▸ Entries from a collection:
--

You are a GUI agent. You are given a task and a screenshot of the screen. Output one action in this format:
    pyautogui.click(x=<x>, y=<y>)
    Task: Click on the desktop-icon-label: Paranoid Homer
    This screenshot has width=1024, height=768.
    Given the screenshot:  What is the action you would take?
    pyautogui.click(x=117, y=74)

--

▸ WHAT TO PRODUCE: Repeat every line of the entries above word for word.

▸ FINISHED TASK:
You are a GUI agent. You are given a task and a screenshot of the screen. Output one action in this format:
    pyautogui.click(x=<x>, y=<y>)
    Task: Click on the desktop-icon-label: Paranoid Homer
    This screenshot has width=1024, height=768.
    Given the screenshot:  What is the action you would take?
    pyautogui.click(x=117, y=74)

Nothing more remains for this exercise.